Please quote, word for word, the stretch from the line containing "You are a computer-use agent. 987x734 pixels." through the end of the items, with the pictures left out.

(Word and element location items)

'''

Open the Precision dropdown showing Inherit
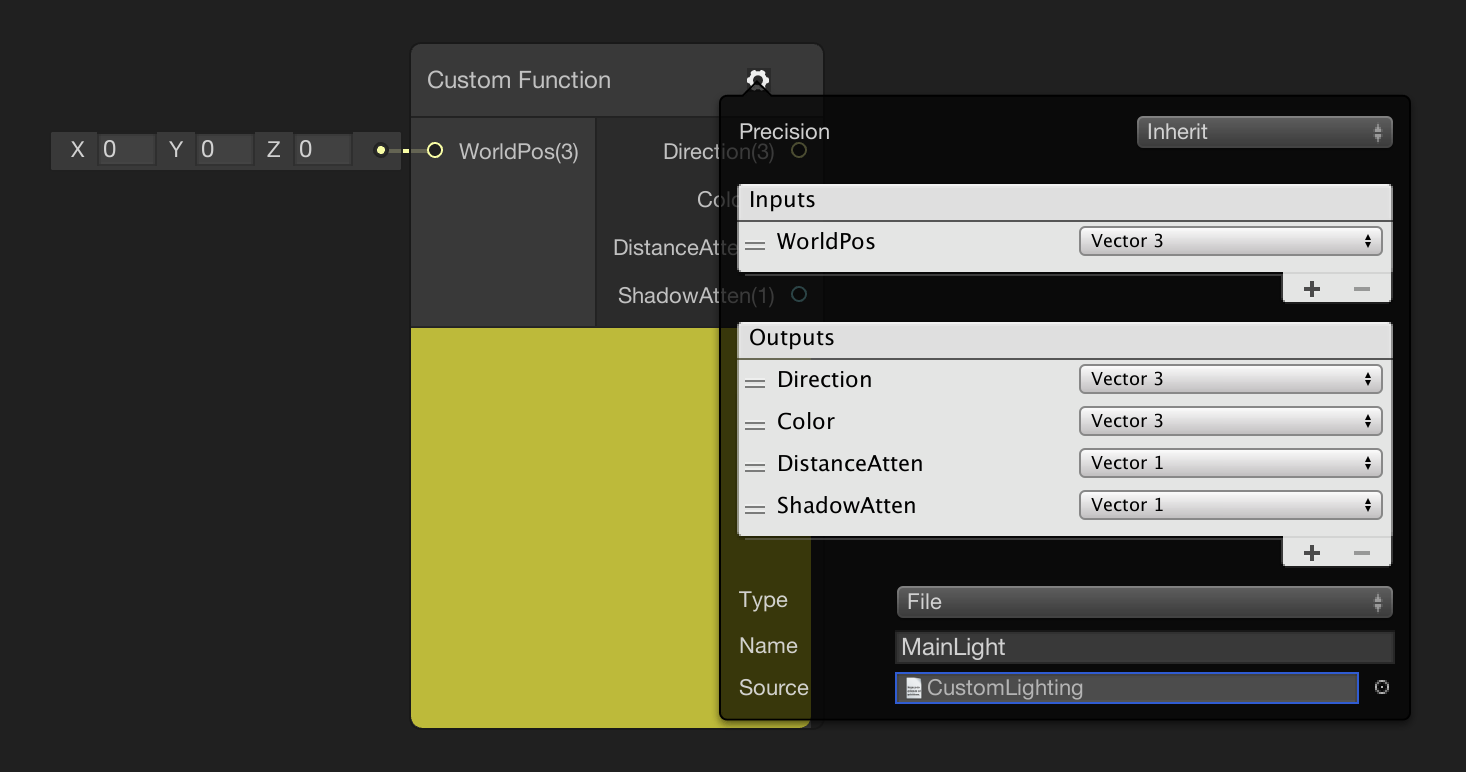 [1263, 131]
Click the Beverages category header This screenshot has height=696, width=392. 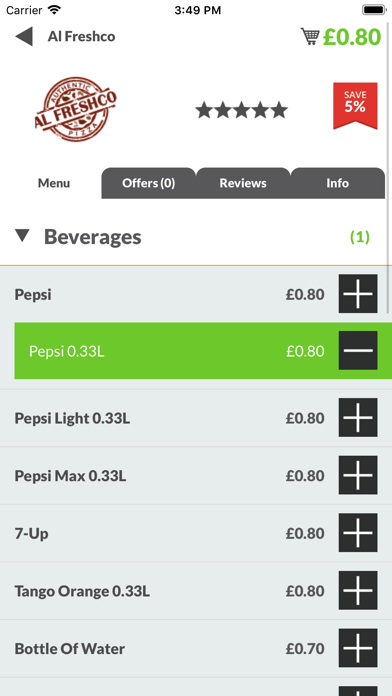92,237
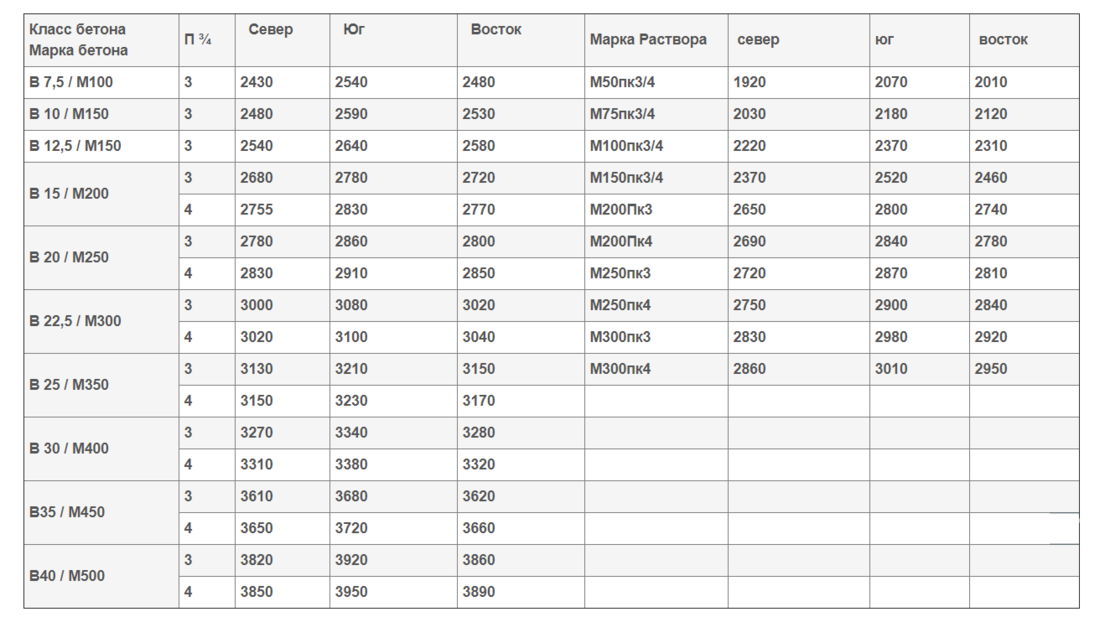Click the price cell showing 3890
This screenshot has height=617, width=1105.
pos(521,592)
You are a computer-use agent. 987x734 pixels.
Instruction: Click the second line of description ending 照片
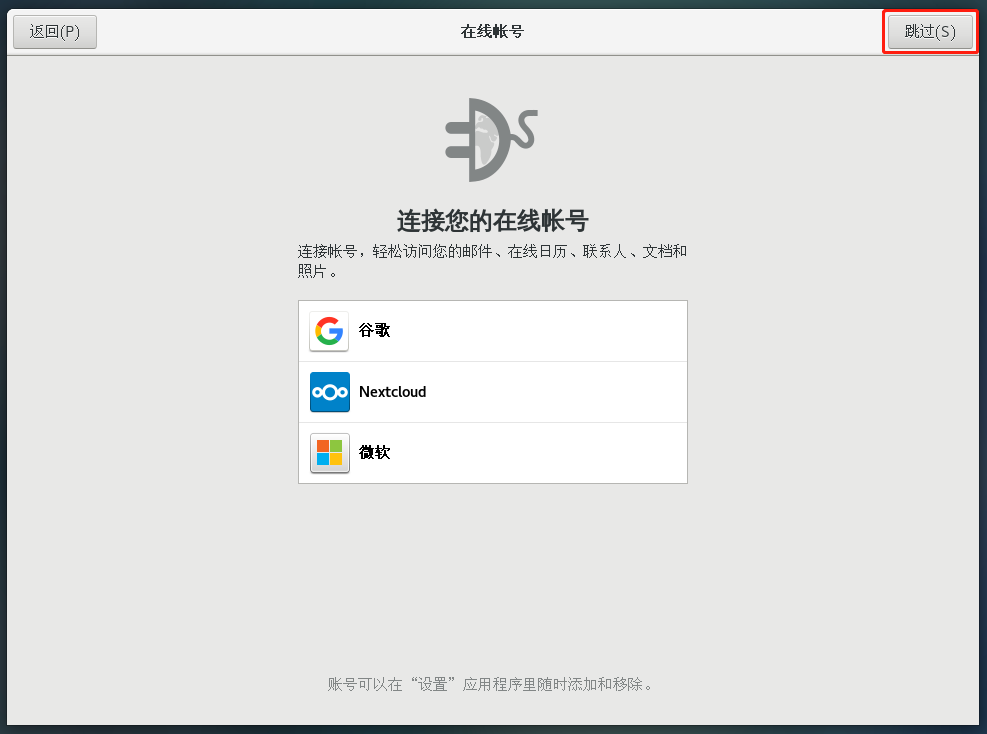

'''

* **SOLUTION TO THE EXERCISE**
You are a computer-use agent. 987x734 pixels.
Instruction: Click the second line of description ending 照片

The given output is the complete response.